Excerpts from a dataset:

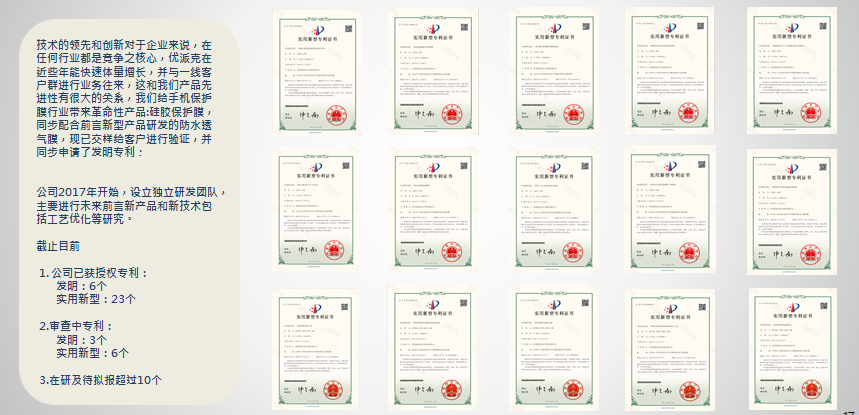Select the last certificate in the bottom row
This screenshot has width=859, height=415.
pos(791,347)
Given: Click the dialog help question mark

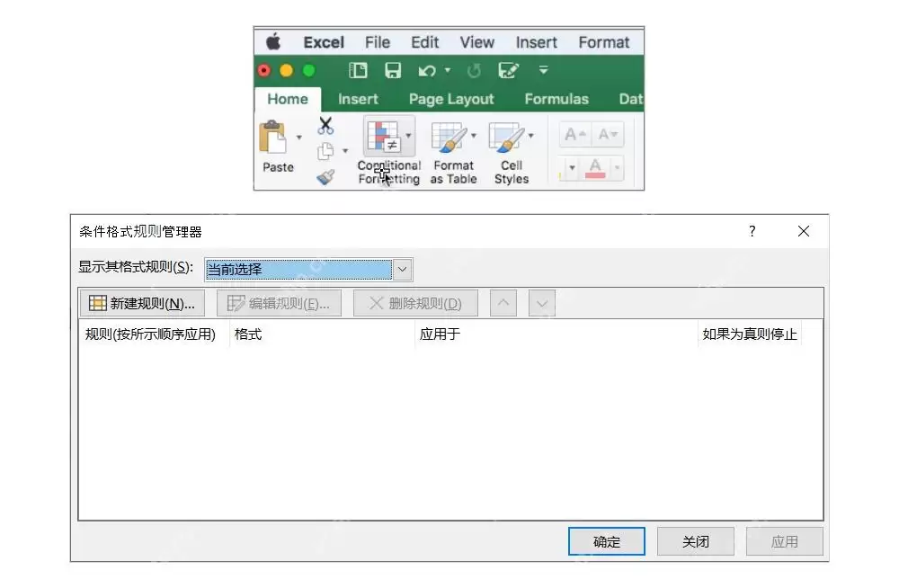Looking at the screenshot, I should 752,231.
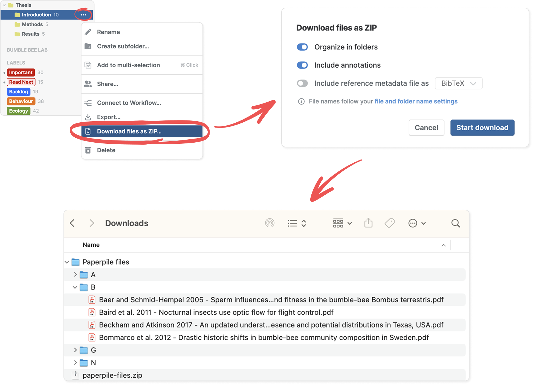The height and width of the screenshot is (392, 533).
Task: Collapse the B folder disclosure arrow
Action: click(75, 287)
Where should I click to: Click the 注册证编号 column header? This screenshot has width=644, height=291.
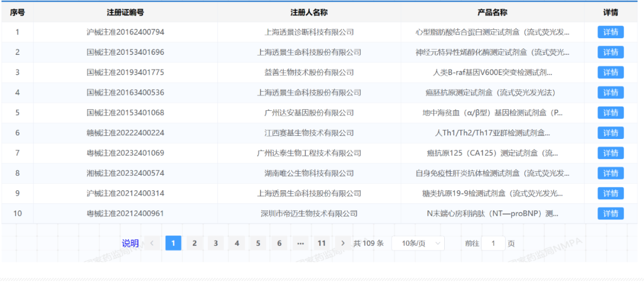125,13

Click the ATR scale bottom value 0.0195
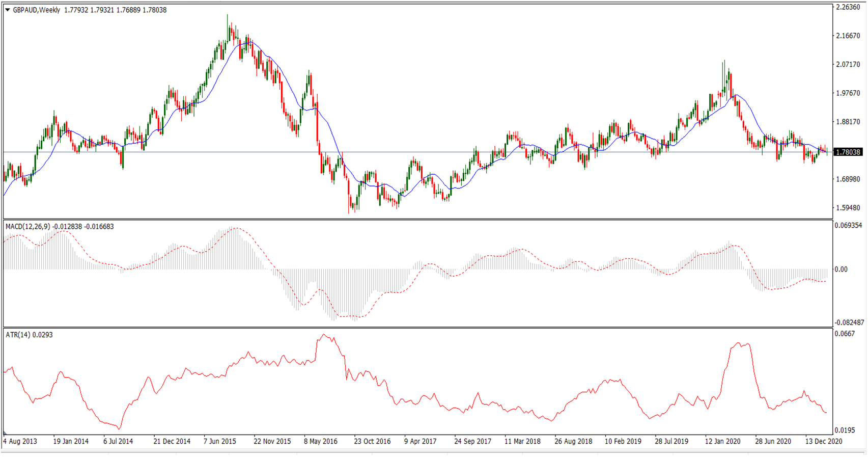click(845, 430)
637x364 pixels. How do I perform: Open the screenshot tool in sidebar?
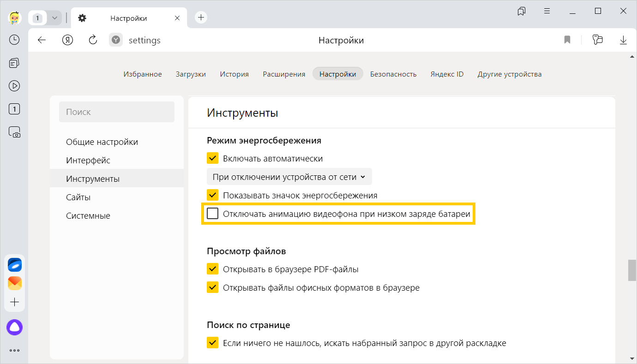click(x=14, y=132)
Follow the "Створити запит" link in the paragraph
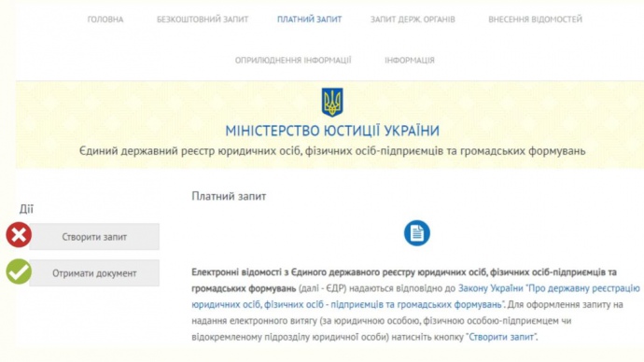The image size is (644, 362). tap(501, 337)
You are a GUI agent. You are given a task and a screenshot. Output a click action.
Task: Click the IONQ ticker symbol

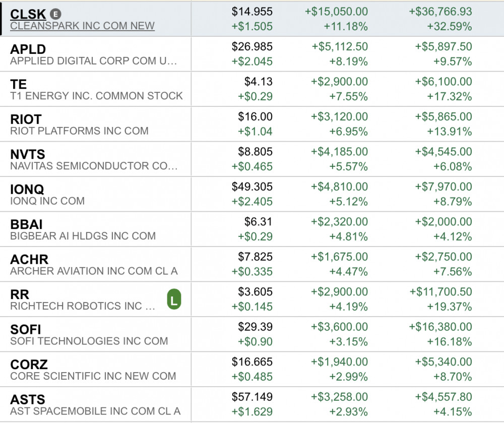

(Work required): Omit the pictures and write out the lines above from the one with "Given: Click the dialog help question mark" through the last, unchanged.

(Expected answer):
Given: Click the dialog help question mark

Looking at the screenshot, I should 752,231.
The height and width of the screenshot is (392, 533).
Task: Collapse the B folder disclosure arrow
Action: click(75, 287)
Where should I click to: Click the 注册证编号 column header? This screenshot has width=644, height=291.
125,13

Click the ATR scale bottom value 0.0195
click(845, 430)
637x364 pixels. How do I perform: Open the screenshot tool in sidebar?
click(x=14, y=132)
Follow the "Створити запит" link in the paragraph
The image size is (644, 362). tap(501, 337)
You are a GUI agent. You are given a task and a screenshot. Output a click action.
Task: Click the IONQ ticker symbol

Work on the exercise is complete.